The range to repeat runs from the line with "738x422 pixels. How" to the last line below, both ends included; give it exactly and without pictures.

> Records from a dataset
++++++
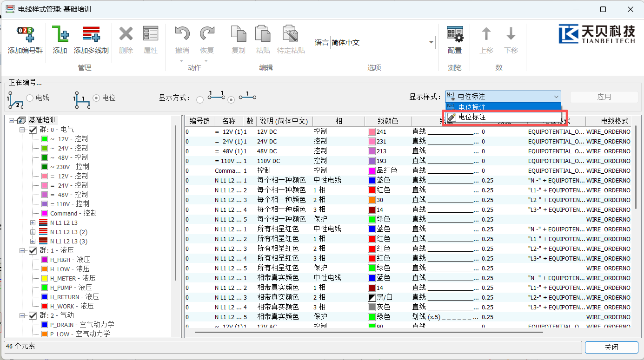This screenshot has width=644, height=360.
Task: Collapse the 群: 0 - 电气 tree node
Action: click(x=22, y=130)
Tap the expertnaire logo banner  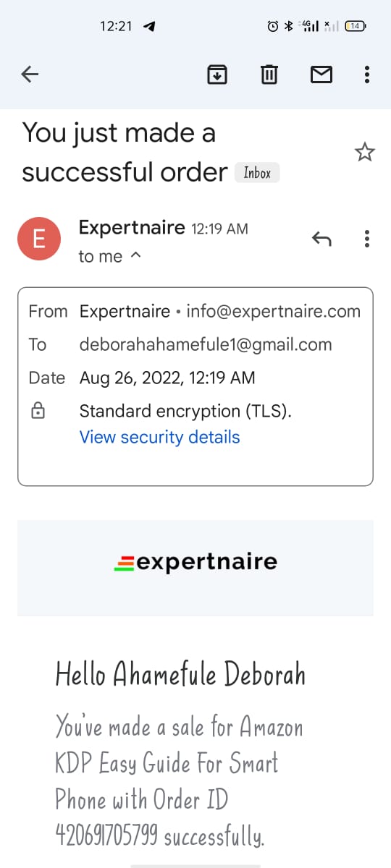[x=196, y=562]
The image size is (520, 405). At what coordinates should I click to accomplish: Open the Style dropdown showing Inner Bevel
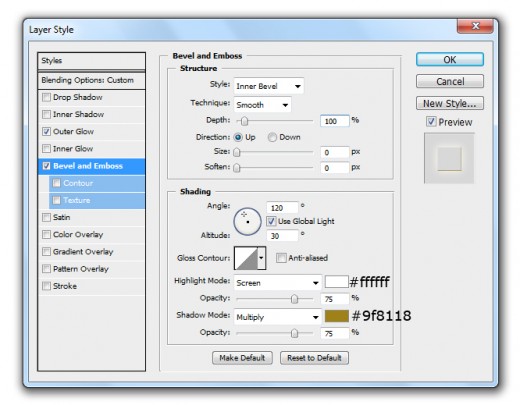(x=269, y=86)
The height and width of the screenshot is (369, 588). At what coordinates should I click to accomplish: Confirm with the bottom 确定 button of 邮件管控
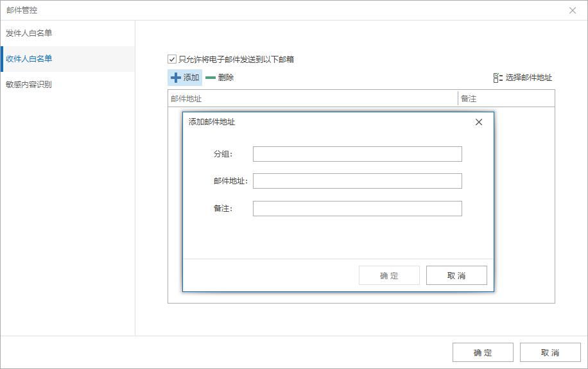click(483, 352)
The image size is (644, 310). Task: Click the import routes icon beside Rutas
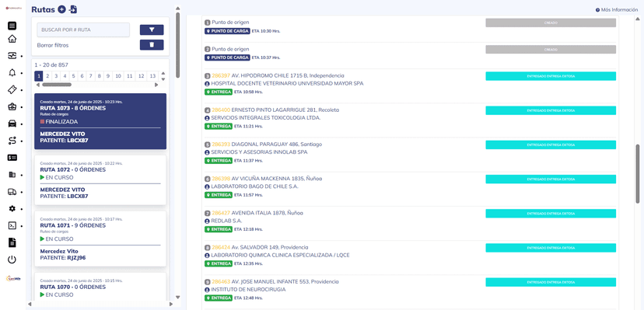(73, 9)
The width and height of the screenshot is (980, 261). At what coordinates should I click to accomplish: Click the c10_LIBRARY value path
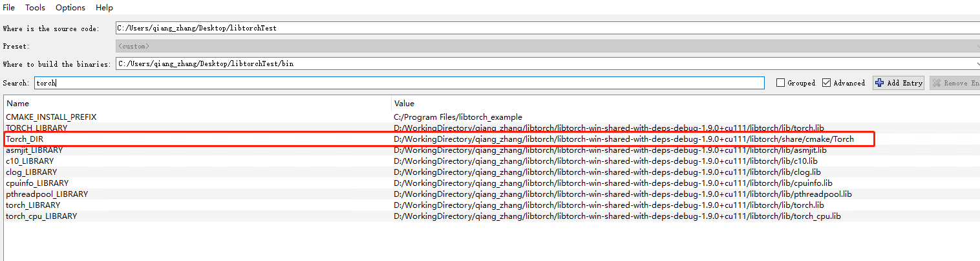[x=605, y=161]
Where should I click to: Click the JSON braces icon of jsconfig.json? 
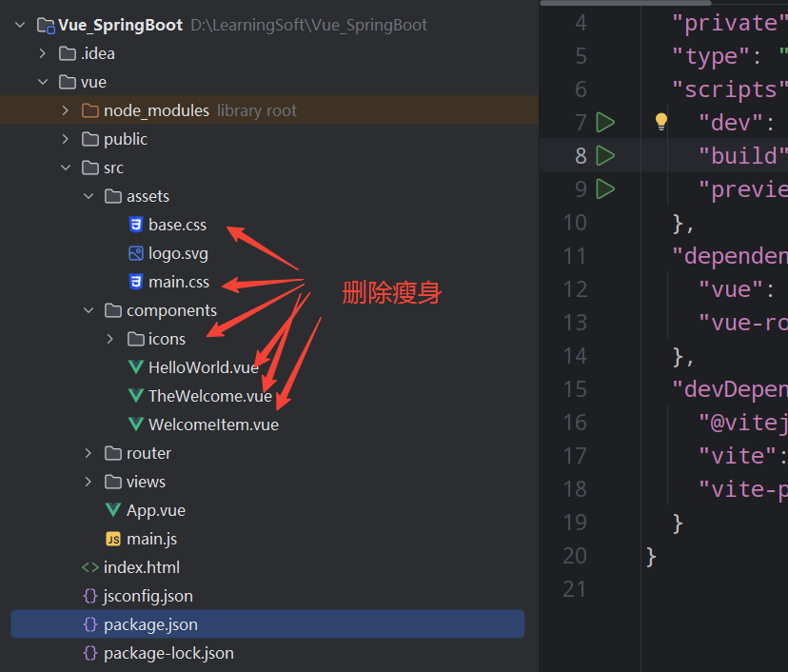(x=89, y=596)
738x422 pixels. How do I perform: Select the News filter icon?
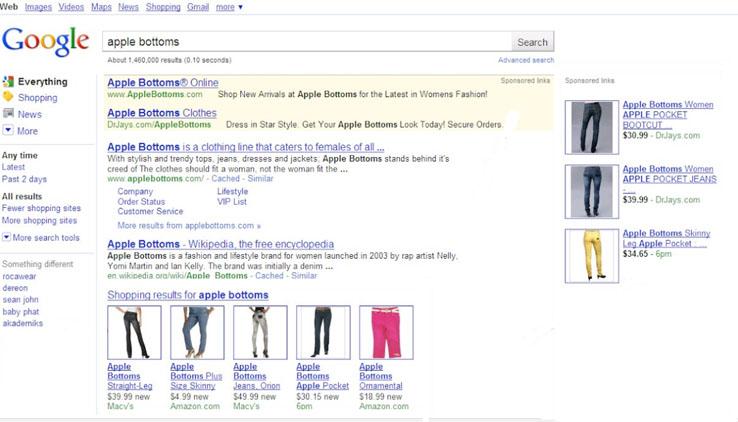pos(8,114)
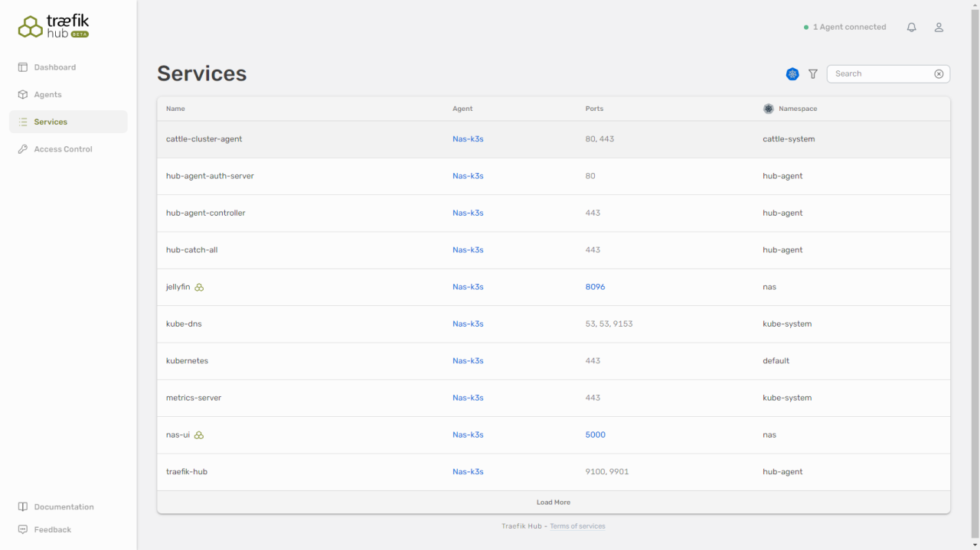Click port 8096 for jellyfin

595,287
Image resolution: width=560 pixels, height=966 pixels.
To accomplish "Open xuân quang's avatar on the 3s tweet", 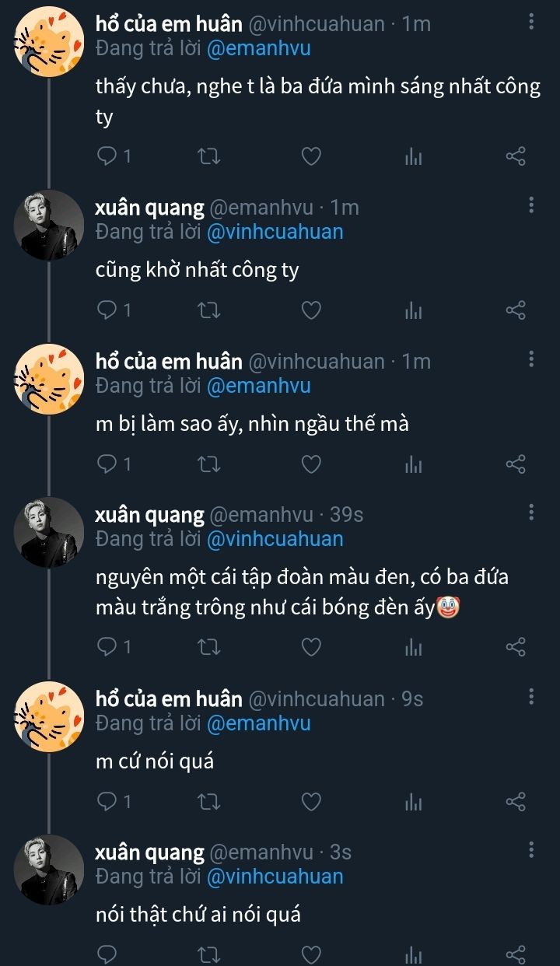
++++++
> Response box
738x422 pixels. How do I perform: Select the News filter icon?
pos(8,114)
Click port 8096 for jellyfin

595,287
Image resolution: width=560 pixels, height=966 pixels.
To accomplish "Open xuân quang's avatar on the 3s tweet", 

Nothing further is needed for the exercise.